🤖 AI Summary
This work addresses the challenge of excessive data volume and lack of progressive encoding support in existing 3D Gaussian Splatting (3DGS) methods, which hinders their applicability to streaming under dynamically varying bandwidth conditions. To overcome this limitation, we introduce the first progressive encoding framework for 3DGS by organizing Gaussians into an octree hierarchy. Our approach integrates a mutual information enhancement mechanism and a dynamic anchor adjustment strategy to effectively reduce structural redundancy and improve representation efficiency. The proposed method enables scalable compression, achieving over 10% improvement in visual fidelity while compressing the storage footprint to 1/45 of the original size—significantly outperforming current compression techniques for 3DGS.
📝 Abstract
With the emergence of 3D Gaussian Splatting (3DGS), numerous pioneering efforts have been made to address the effective compression issue of massive 3DGS data. 3DGS offers an efficient and scalable representation of 3D scenes by utilizing learnable 3D Gaussians, but the large size of the generated data has posed significant challenges for storage and transmission.
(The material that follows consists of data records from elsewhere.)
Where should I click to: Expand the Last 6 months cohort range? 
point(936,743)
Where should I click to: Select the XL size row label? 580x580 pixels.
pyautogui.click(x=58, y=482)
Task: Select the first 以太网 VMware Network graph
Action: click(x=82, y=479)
Existing methods, however, have been limited by their inability to support progressive coding, a crucial feature in streaming applications with varying bandwidth. To tackle this limitation, this paper introduce a novel approach that organizes 3DGS data into an octree structure, enabling efficient progressive coding. The proposed ProGS is a streaming-friendly codec that facilitates progressive coding for 3D Gaussian splatting, and significantly improves both compression efficiency and visual fidelity. The proposed method incorporates mutual information enhancement mechanisms to mitigate structural redundancy, leveraging the relevance between nodes in the octree hierarchy. By adapting the octree structure and dynamically adjusting the anchor nodes, ProGS ensures scalable data compression without compromising the rendering quality. ProGS achieves a remarkable 45X reduction in file storage compared to the original 3DGS format, while simultaneously improving visual performance by over 10%. This demonstrates that ProGS can provide a robust solution for real-time applications with varying network conditions.